There’s a lot of speculation in the mainstream media about which issues will dominate the 2022 midterms. But as usual, the press is clueless about the concerns of average Americans. The chattering class could learn a thing or two if they listened to Florida Governor Ron DeSantis, who has said the most important thing right now isn’t the economy, or COVID, or jobs, or immigration, or climate change, or gun violence, or taxes, or infrastructure, or vaccines, or social spending, or the border, or China, or the Middle East, or nuclear proliferation—it’s that conservatives are being canceled and critical race theory exists. And he’s 100 percent correct. So if Republicans want to win in 2022, they should run against cancel culture and promise to fire anyone who teaches CRT.
It goes without saying that all Americans should oppose cancel culture—it’s an assault on the First Amendment, which gives everyone a constitutional right to say whatever they want, whenever they want, without any consequences of any kind. Ask yourself: Do you really want to live in a society in which people can be criticized for every little thing they say in public, or where a former president can be barred from spreading misinformation about a pandemic, or where a social platform can be shut down for inciting violence? No, you don’t, because freedom of speech is central to who we are as a nation, except when that speech attempts to articulate a theory of the complex relationship between our legal system and the history of institutional racism in this country. Sorry, but that crosses a line.
And consider what cancel culture has done to education. American universities used to be places that encouraged the free exchange of ideas, where important issues were openly and vigorously debated, and diversity of thought was championed. But now, they’ve been transformed into gulags of narrow-mindedness, groupthink, and intolerance. This is the opposite of what education should do, which is to open minds, challenge beliefs, and cultivate inquiry—unless it involves reconsidering the centrality and pervasiveness of racism in American society. That’s divisive and wrong, and it shouldn’t be permitted anywhere near our children.
Here’s the thing, though. Cancel culture isn’t just taking place in some ivory tower over abstract ideals; it’s had a devastating effect on people’s very livelihoods. Practically every day, ordinary people are being banned from coffee shops or fired from their jobs simply because they have different beliefs about the racial superiority of white people, or the safety of the COVID vaccines, or whether the Holocaust happened. Now, I think it’s pretty clear the Holocaust occurred, but should we really be sending folks to the unemployment line just because they have a different view about it? I mean, it’s horrible that right now in the United States anyone could get fired for expressing ideas, unless they are spreading CRT’s hateful and false narrative—or something that kind of sounds like it—denying the essential goodness of this country and undermining its very fabric.
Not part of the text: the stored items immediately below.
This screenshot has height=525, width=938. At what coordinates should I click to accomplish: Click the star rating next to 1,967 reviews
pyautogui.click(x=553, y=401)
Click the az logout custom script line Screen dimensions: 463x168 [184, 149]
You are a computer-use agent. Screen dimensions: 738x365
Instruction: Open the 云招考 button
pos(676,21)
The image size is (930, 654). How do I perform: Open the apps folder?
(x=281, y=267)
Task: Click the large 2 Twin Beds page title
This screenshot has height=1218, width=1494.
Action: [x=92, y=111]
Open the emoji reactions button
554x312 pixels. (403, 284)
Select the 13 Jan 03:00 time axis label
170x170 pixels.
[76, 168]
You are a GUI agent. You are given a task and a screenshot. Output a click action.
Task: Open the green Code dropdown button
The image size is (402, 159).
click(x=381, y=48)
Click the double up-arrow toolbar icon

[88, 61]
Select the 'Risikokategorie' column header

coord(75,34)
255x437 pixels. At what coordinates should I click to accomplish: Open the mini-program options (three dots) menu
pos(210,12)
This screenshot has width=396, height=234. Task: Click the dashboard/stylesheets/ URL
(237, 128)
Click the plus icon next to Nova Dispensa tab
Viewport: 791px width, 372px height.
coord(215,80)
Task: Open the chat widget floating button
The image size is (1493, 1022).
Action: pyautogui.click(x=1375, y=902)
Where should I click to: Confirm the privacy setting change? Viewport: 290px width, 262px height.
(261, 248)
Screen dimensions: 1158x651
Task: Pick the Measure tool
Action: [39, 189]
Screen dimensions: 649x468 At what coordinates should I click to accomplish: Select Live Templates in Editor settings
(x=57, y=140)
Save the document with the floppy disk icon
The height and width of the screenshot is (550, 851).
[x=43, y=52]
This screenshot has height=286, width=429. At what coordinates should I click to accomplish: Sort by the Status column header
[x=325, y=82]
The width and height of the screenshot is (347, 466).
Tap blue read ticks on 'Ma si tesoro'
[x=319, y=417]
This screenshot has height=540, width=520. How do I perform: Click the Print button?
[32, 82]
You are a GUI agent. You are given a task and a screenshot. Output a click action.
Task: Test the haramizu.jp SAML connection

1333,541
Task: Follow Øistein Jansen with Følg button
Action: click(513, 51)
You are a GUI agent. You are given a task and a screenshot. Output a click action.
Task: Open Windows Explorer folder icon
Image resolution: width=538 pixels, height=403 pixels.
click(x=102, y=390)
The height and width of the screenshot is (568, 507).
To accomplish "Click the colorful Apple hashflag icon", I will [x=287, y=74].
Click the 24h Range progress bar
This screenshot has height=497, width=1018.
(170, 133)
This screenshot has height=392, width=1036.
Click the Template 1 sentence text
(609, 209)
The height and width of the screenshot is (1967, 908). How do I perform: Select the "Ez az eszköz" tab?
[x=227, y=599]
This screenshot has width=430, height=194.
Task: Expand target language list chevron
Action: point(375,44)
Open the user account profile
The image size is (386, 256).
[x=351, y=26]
Cancel culture is a cancer on our body politic, eating away at one of the core principles that makes America great—the right to say whatever we want in any platform we choose, except classrooms. So, if Republicans want to regain control of Congress and ultimately the White House, they should stand up for freedom of speech and stand against the cancel culture Thought Police—while simultaneously using the power of the state to mercilessly crack down on the lies and heresies of critical race theory.